The Consortium of Humanities Center Directors, under the rubric of the UC Humanities Network, is pleased to announce funding for three new multicampus research groups in the humanities for 2010-11. They are:

California Italian Studies

Co-investigators and their institutions:
Albert Ascoli, Italian Studies, UC Berkeley
Joann Cannon, French and Italian, UC Davis
Claudio Fogu, French and Italian, UC Santa Barbara
John Marino, History, UC San Diego
Deanna Shemek, Literature, UC Santa Cruz
Lucia Re, Italian, UCLA

Funds will support California Italian Studies (CIS), a new electronic journal, and research related activities, including the sponsorship of an annual “day of studies.” CIS is an online, peer-review journal committed to publishing the finest, most innovative, and most potentially influential scholarly work in the field of Italian Studies today. CIS seeks contributions which meet the following criteria: interdisciplinarity; comparative study; critical reflection on theory and method. Contributions that make the most creative use of the journal’s digital format are especially encouraged.

Critical Historicities: Between Africa and the Diaspora

Co-investigators and their institutions:
Peter J. Bloom, Film and Media Studies, UC Santa Barbara
Percy C. Hintzen, Director, Center for African Studies and Professor of African American Studies, UC Berkeley
Stephan F. Miescher, History, UC Santa Barbara

At the heart of Critical Historicities between Africa and the Diaspora is the question of how teleologies of difference between the African continent and the Diaspora have ruptured developmental approaches to modernity. In order to move beyond the complacency of difference implied by alternative modernities, we seek to establish a context that enables greater engagement with multi-sited research methodologies both on the African continent itself as well as in Asia, Europe, the Global South, and North America. We also seek to examine the relationship between late colonial and postcolonial national infrastructures on the African continent through the movement of successive generations abroad, and an examination of how a sense of integration and return can be more broadly construed.

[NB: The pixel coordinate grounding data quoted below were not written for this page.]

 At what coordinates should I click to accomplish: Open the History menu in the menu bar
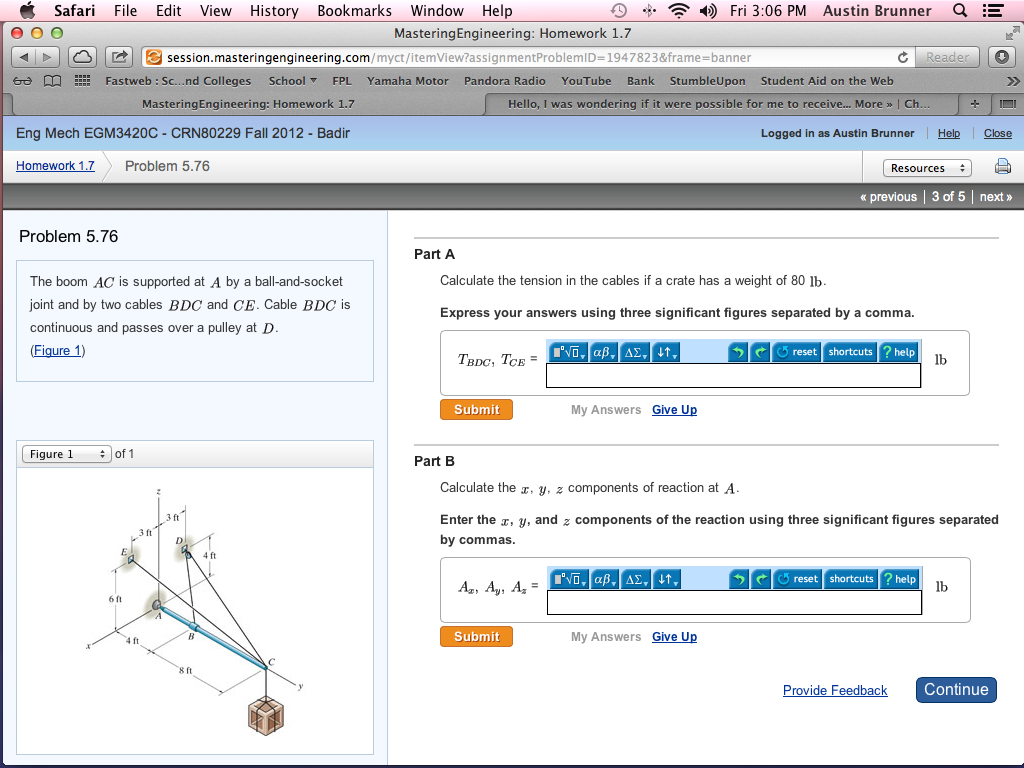[274, 11]
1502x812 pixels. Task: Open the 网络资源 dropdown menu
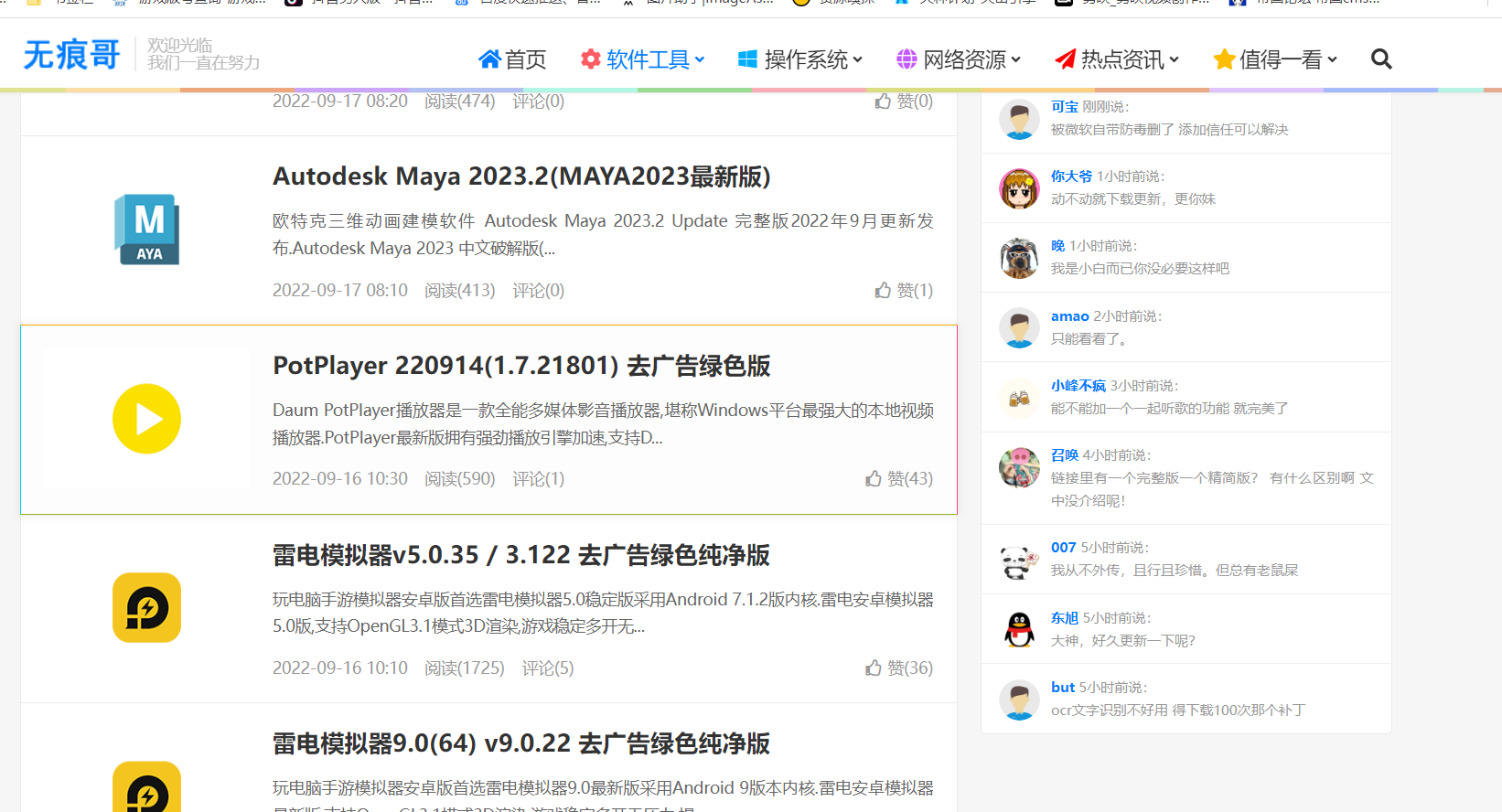click(x=959, y=60)
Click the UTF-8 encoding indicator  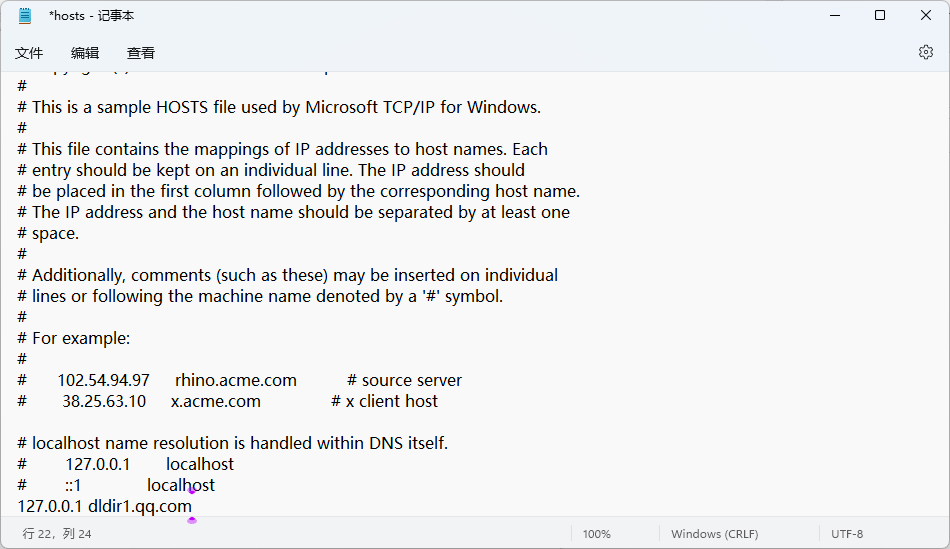pyautogui.click(x=847, y=534)
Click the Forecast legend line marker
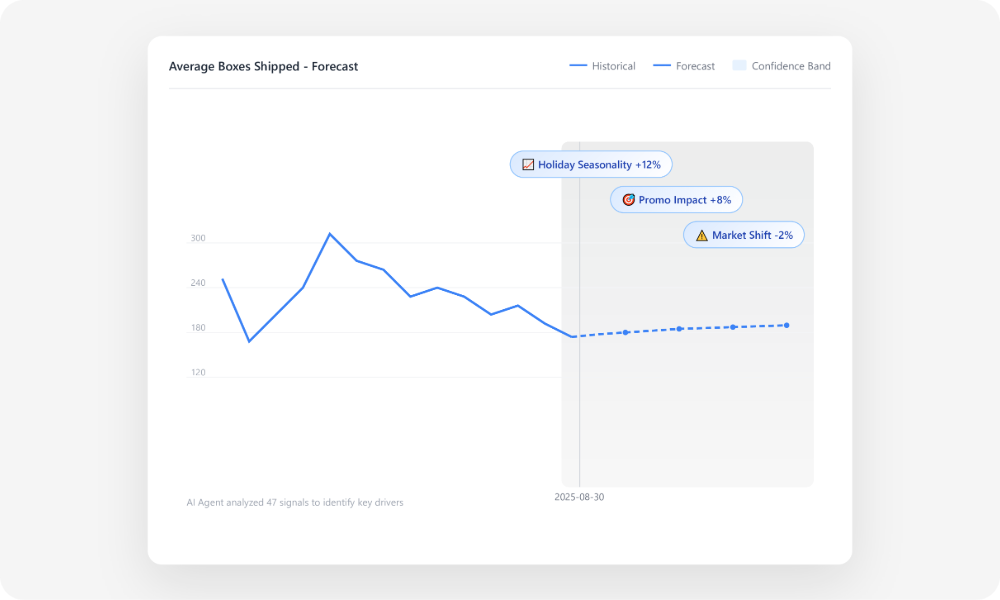Viewport: 1000px width, 600px height. pos(661,66)
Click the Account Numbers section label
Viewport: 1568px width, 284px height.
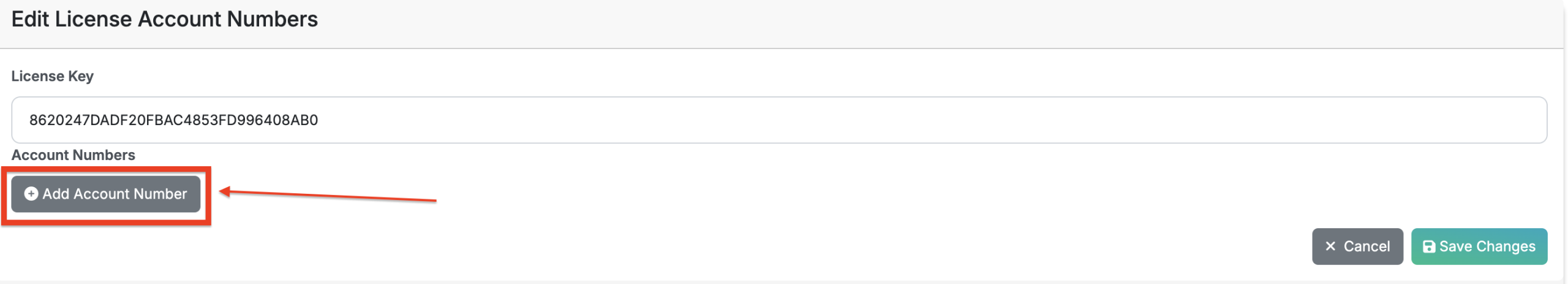point(74,155)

Early Modern Globalization: Iberian Empires/Colonies/Nations

Co-investigators and their institutions:
Ivonne Del Valle, Spanish and Portuguese, UC Berkeley
Anna More, Spanish and Portuguese, UCLA

This interdisciplinary group, consisting initially of specialists from the fields of history, art history, and literature, examines the place of the Iberian imperial experience in the emergence of global modernity and its consequences. The group will focus on the following areas, among others, in a dialogue with theories developed in other centuries and other languages: How the presuppositions of classical antiquity and Medieval Christianity provide the first racial, political and evangelical paradigms for global empires in the 16th century; the theoretical and practical changes these paradigms underwent when they incorporated the experiences of the colonizers and evangelists in Asian and American colonies; the particular challenges posed to the establishment of a universal empire by responses of the African, Asian, and Amerindian peoples who were first subjected to models of universalization and the ongoing influence of local forms upon global processes spurred by Iberian colonization; the differences between the administration of transatlantic colonies and European colonies (Flanders, Portugal, Italy) and between the politics and practices carried out within European nations and in transatlantic and transpacific contexts; and the adaptations to political, aesthetic, scientific and social ideas generated in American and Asian colonies and their repercussions for both the history of these regions and the history of transatlantic and transpacific exchange.